Start of Block
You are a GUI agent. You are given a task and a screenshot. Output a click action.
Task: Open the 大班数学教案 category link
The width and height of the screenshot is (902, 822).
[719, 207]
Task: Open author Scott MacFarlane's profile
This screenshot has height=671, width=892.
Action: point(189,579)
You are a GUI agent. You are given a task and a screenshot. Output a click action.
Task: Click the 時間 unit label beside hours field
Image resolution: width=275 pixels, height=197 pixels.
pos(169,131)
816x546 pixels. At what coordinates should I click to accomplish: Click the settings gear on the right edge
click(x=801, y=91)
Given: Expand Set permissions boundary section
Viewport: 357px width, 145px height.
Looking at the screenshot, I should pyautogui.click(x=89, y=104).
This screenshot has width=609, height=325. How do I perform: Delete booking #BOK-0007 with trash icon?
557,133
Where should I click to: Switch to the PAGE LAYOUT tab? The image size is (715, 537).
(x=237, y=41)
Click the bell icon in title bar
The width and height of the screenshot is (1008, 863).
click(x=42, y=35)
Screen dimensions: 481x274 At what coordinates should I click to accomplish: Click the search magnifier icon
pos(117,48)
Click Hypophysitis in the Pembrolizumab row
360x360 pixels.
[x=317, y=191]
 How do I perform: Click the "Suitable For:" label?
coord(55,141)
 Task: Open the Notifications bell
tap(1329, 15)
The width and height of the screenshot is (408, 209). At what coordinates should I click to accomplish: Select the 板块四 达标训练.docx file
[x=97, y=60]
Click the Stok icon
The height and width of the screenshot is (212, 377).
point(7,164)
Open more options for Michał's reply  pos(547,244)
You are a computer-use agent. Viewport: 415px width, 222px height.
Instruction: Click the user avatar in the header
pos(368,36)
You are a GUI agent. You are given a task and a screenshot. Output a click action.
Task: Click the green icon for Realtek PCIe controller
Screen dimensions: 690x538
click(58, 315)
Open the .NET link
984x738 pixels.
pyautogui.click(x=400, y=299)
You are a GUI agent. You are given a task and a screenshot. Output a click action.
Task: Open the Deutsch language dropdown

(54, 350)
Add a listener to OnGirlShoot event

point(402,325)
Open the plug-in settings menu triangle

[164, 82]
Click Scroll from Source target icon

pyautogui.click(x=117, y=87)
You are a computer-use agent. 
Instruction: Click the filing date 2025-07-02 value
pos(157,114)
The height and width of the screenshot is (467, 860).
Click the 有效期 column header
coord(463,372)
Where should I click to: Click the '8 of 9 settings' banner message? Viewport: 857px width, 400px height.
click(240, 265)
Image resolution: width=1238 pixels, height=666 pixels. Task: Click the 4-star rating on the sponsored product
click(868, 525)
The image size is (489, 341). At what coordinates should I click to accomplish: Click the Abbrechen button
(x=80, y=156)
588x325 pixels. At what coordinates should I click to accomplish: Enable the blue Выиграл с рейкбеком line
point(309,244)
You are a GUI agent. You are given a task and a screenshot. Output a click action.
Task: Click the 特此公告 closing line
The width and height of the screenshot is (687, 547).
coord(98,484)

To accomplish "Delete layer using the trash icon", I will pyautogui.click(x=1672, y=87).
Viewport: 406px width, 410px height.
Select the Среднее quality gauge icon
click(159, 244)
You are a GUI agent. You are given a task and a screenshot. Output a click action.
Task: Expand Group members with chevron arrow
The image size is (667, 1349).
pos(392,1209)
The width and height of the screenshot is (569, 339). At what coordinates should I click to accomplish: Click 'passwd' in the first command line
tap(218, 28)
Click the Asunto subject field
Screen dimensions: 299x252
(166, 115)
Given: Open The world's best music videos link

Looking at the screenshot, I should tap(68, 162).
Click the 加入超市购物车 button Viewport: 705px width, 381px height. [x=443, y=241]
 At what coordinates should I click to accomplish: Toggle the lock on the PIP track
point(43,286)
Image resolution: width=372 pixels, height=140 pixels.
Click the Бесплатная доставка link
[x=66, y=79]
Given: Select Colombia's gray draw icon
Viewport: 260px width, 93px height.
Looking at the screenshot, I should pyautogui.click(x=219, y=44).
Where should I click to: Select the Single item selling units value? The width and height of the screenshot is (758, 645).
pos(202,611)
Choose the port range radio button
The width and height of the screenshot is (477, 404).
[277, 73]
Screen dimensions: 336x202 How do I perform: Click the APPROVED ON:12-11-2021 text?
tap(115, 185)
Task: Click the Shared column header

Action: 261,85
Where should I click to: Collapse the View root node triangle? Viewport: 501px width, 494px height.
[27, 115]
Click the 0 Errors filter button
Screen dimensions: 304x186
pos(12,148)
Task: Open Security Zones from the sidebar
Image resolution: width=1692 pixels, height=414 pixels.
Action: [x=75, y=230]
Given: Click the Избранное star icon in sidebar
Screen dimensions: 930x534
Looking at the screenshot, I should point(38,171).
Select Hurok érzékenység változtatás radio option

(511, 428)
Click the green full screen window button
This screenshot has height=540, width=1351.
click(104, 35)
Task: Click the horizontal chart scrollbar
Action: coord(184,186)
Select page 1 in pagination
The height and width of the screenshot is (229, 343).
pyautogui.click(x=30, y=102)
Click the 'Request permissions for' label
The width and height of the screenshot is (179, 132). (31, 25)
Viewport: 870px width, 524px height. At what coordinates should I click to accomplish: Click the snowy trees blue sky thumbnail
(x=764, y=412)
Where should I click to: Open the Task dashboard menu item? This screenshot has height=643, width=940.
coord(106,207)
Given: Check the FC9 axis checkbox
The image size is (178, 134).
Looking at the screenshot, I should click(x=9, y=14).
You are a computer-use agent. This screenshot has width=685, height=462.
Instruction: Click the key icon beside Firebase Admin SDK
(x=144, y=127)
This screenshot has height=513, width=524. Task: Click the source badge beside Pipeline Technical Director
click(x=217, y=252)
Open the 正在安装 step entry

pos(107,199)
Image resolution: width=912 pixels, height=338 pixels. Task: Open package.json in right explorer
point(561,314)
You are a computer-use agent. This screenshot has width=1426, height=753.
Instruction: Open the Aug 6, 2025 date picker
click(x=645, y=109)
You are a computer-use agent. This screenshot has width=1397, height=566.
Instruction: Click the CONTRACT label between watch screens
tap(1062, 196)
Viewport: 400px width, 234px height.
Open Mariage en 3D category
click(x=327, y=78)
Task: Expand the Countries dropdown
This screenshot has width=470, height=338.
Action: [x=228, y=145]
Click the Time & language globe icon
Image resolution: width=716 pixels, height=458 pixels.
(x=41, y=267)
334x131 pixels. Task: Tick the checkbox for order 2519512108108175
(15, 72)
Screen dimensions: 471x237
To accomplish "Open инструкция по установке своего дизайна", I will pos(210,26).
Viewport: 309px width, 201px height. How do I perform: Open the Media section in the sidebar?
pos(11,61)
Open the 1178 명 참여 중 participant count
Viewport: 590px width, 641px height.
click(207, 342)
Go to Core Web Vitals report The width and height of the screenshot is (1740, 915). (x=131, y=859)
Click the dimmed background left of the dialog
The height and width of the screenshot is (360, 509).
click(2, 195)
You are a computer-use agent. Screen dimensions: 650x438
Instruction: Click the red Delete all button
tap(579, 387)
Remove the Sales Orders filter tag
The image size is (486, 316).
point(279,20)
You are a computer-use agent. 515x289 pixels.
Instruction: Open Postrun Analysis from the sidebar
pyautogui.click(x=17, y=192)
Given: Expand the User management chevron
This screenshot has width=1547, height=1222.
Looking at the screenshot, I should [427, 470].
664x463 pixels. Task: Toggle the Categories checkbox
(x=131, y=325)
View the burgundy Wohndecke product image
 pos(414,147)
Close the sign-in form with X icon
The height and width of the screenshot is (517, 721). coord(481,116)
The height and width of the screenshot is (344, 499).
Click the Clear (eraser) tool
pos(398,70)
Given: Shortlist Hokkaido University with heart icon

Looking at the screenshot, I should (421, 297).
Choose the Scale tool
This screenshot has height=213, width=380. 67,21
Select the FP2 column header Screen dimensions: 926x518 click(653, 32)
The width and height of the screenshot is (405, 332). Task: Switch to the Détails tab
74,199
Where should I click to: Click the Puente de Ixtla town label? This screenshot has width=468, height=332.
End of Block
WHAT IS REQUIRED: Write down again, exactly as given, only the lines above that fall from the line with "Select the Среднее quality gauge icon" to the line with "Choose the port range radio button", inclusive.

EXPECTED OUTPUT:
Select the Среднее quality gauge icon
click(159, 244)
You are a GUI agent. You are given a task and a screenshot. Output a click action.
Task: Expand Group members with chevron arrow
The image size is (667, 1349).
pos(392,1209)
The width and height of the screenshot is (569, 339). At what coordinates should I click to accomplish: Click 'passwd' in the first command line
tap(218, 28)
Click the Asunto subject field
Screen dimensions: 299x252
(166, 115)
Given: Open The world's best music videos link

Looking at the screenshot, I should tap(68, 162).
Click the 加入超市购物车 button Viewport: 705px width, 381px height. [x=443, y=241]
 At what coordinates should I click to accomplish: Toggle the lock on the PIP track
point(43,286)
Image resolution: width=372 pixels, height=140 pixels.
Click the Бесплатная доставка link
[x=66, y=79]
Given: Select Colombia's gray draw icon
Viewport: 260px width, 93px height.
Looking at the screenshot, I should pyautogui.click(x=219, y=44).
Where should I click to: Select the Single item selling units value? The width and height of the screenshot is (758, 645).
pos(202,611)
Choose the port range radio button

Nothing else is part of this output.